Prompt
Print, word for word, the line containing "The image size is (2316, 934)." and all lines beneath it to the end of the entries below. Pictures do not belong in the copy.

(Extracted records)
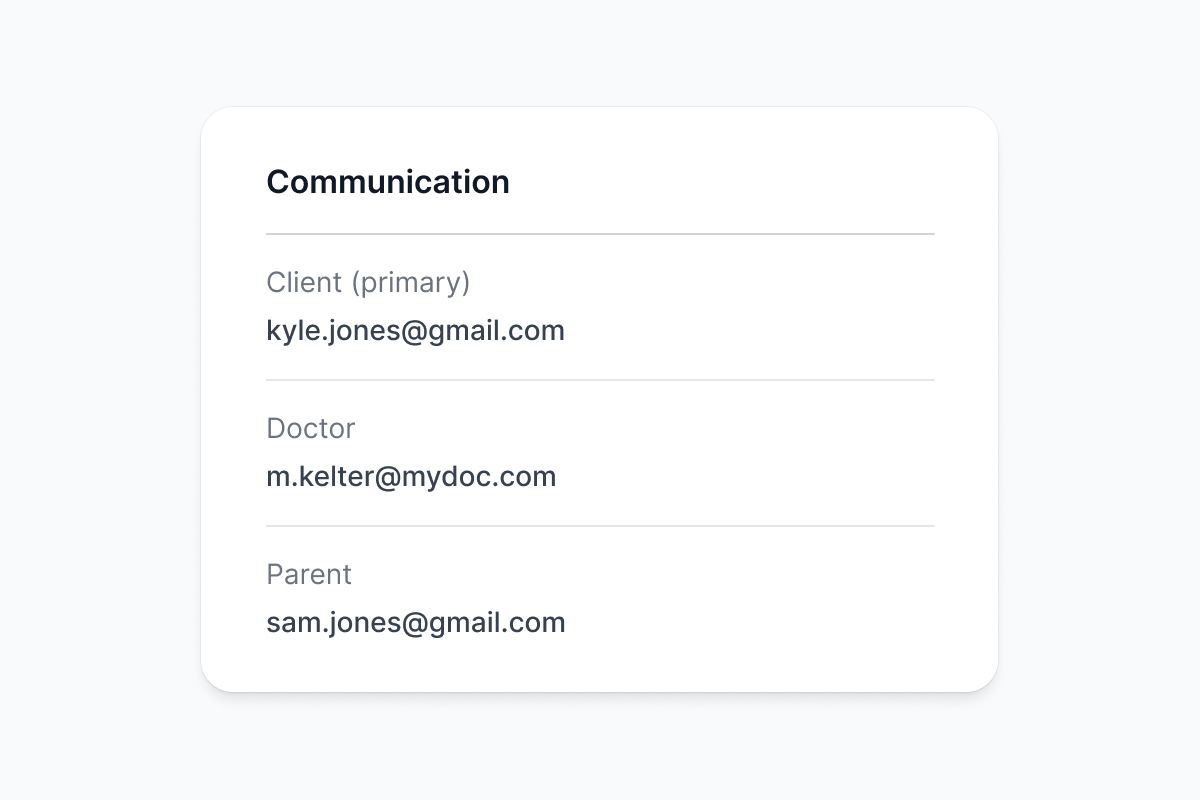Click divider between Doctor and Parent rows
Image resolution: width=1200 pixels, height=800 pixels.
(x=600, y=526)
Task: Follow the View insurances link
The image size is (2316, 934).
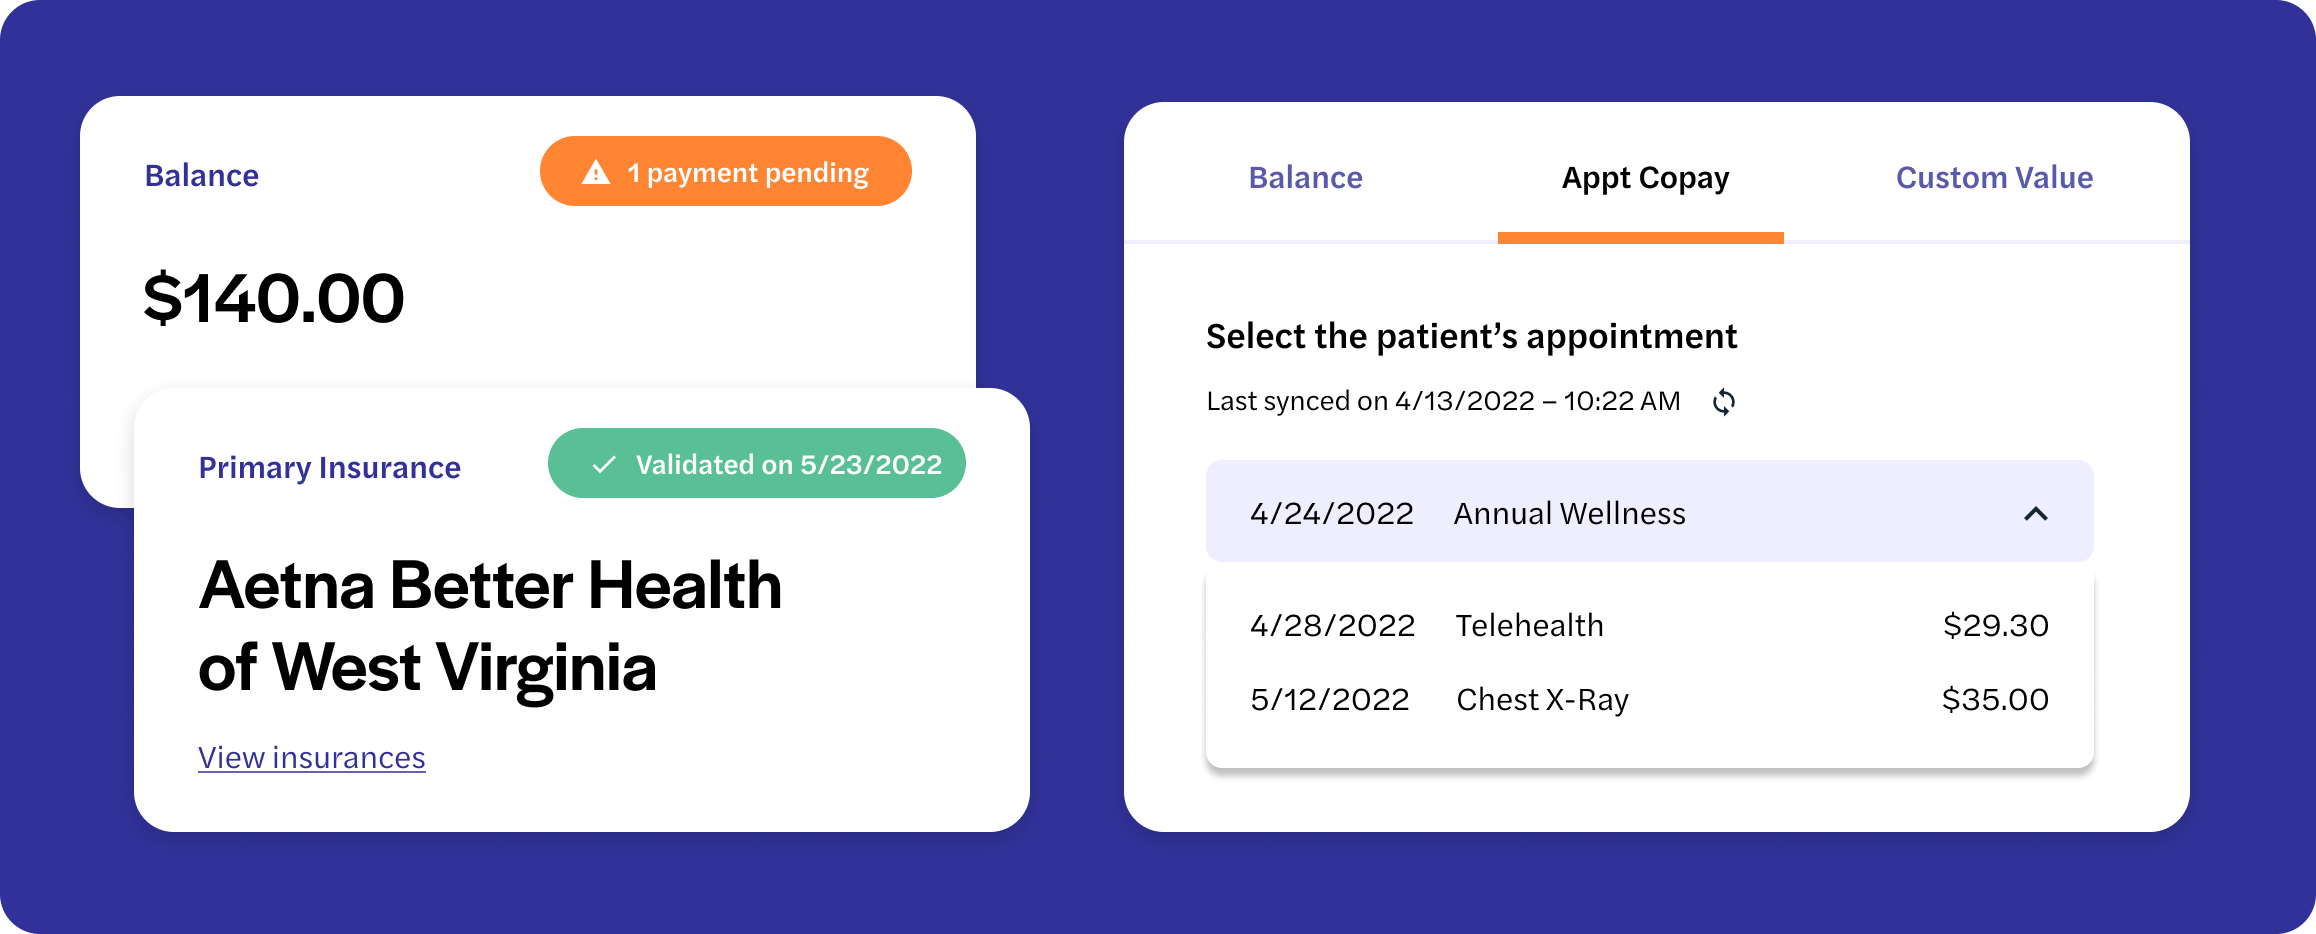Action: click(312, 758)
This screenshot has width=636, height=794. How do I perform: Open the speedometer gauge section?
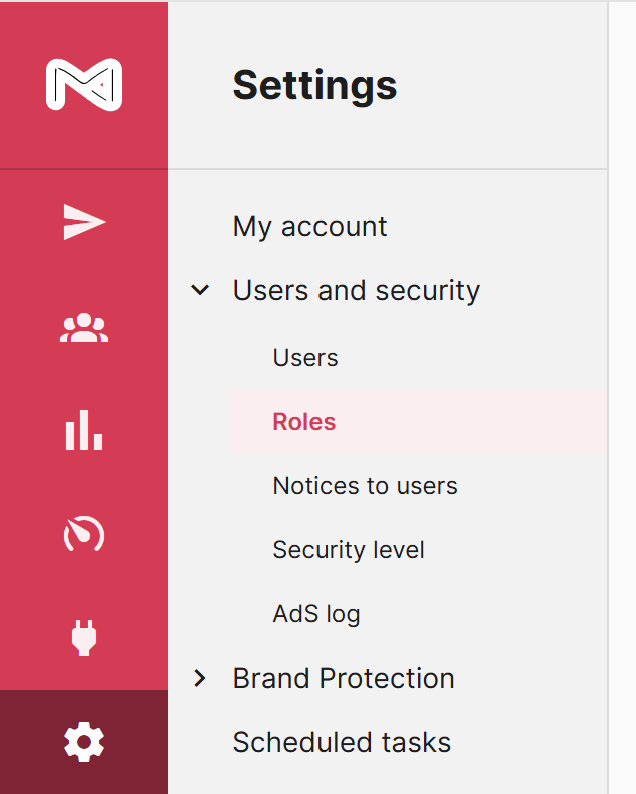coord(84,535)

Finished task
The image size is (2316, 934).
Action: click(312, 758)
This screenshot has width=636, height=794. How do I perform: Open the speedometer gauge section?
coord(84,535)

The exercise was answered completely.